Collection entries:
━━━━━━━━━━

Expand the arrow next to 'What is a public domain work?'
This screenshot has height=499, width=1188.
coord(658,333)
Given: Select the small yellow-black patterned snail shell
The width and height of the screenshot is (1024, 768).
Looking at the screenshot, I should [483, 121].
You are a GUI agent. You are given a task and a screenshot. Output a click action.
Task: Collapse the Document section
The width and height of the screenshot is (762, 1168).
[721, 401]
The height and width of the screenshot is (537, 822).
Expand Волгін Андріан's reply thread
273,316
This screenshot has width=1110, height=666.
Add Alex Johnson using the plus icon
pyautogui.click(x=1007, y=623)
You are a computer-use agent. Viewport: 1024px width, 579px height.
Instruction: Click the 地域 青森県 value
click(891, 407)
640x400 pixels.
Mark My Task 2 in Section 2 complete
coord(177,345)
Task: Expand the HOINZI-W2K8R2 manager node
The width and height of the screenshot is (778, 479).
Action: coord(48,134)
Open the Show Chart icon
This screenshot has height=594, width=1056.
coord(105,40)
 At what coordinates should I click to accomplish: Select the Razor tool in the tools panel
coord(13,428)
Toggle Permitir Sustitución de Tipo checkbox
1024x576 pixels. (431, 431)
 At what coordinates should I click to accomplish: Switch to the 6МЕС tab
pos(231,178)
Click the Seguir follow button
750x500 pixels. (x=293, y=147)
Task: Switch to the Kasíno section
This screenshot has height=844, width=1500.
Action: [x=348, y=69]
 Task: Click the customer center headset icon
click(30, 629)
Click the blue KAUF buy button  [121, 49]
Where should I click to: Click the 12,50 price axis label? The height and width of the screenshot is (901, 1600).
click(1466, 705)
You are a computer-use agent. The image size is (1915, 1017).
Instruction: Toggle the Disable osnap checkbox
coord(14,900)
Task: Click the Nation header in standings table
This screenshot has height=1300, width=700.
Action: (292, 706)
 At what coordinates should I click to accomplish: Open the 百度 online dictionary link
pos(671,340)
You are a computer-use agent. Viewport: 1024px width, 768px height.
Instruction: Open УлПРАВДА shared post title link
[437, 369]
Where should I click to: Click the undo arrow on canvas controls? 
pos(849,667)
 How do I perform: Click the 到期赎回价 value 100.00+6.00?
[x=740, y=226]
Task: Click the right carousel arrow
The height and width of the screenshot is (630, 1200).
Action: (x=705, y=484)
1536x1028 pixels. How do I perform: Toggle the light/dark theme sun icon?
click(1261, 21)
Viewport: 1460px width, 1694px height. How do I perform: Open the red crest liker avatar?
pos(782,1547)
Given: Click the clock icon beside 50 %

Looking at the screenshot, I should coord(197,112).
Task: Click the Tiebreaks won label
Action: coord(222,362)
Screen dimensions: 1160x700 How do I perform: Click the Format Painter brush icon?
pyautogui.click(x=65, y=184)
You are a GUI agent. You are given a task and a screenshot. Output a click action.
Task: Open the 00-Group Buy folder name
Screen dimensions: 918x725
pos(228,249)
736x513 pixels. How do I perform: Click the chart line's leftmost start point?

━━━━━━━━━━

*WHAT TO PRODUCE*
Restate each line above word for word.

*RESPONSE AREA*
Expand the arrow next to 'What is a public domain work?'
This screenshot has height=499, width=1188.
coord(658,333)
Given: Select the small yellow-black patterned snail shell
The width and height of the screenshot is (1024, 768).
Looking at the screenshot, I should [483, 121].
You are a GUI agent. You are given a task and a screenshot. Output a click action.
Task: Collapse the Document section
The width and height of the screenshot is (762, 1168).
[721, 401]
The height and width of the screenshot is (537, 822).
Expand Волгін Андріан's reply thread
273,316
This screenshot has width=1110, height=666.
Add Alex Johnson using the plus icon
pyautogui.click(x=1007, y=623)
You are a computer-use agent. Viewport: 1024px width, 579px height.
Instruction: Click the 地域 青森県 value
click(891, 407)
640x400 pixels.
Mark My Task 2 in Section 2 complete
coord(177,345)
Task: Expand the HOINZI-W2K8R2 manager node
The width and height of the screenshot is (778, 479).
Action: coord(48,134)
Open the Show Chart icon
This screenshot has height=594, width=1056.
coord(105,40)
 At what coordinates should I click to accomplish: Select the Razor tool in the tools panel
coord(13,428)
Toggle Permitir Sustitución de Tipo checkbox
1024x576 pixels. (431, 431)
 At what coordinates should I click to accomplish: Switch to the 6МЕС tab
pos(231,178)
Click the Seguir follow button
750x500 pixels. (x=293, y=147)
Task: Switch to the Kasíno section
This screenshot has height=844, width=1500.
Action: [x=348, y=69]
 Task: Click the customer center headset icon
click(30, 629)
Click the blue KAUF buy button  [121, 49]
Where should I click to: Click the 12,50 price axis label? The height and width of the screenshot is (901, 1600).
click(1466, 705)
You are a computer-use agent. The image size is (1915, 1017).
Instruction: Toggle the Disable osnap checkbox
coord(14,900)
Task: Click the Nation header in standings table
This screenshot has height=1300, width=700.
Action: (292, 706)
 At what coordinates should I click to accomplish: Open the 百度 online dictionary link
pos(671,340)
You are a computer-use agent. Viewport: 1024px width, 768px height.
Instruction: Open УлПРАВДА shared post title link
[437, 369]
Where should I click to: Click the undo arrow on canvas controls? 
pos(849,667)
 How do I perform: Click the 到期赎回价 value 100.00+6.00?
[x=740, y=226]
Task: Click the right carousel arrow
The height and width of the screenshot is (630, 1200).
Action: (x=705, y=484)
1536x1028 pixels. How do I perform: Toggle the light/dark theme sun icon?
click(1261, 21)
Viewport: 1460px width, 1694px height. How do I perform: Open the red crest liker avatar?
pos(782,1547)
Given: Click the clock icon beside 50 %

Looking at the screenshot, I should coord(197,112).
Task: Click the Tiebreaks won label
Action: coord(222,362)
Screen dimensions: 1160x700 How do I perform: Click the Format Painter brush icon?
pyautogui.click(x=65, y=184)
You are a GUI agent. You are given a task and a screenshot. Output a click action.
Task: Open the 00-Group Buy folder name
Screen dimensions: 918x725
pos(228,249)
736x513 pixels. How do I perform: Click the chart line's leftmost start point?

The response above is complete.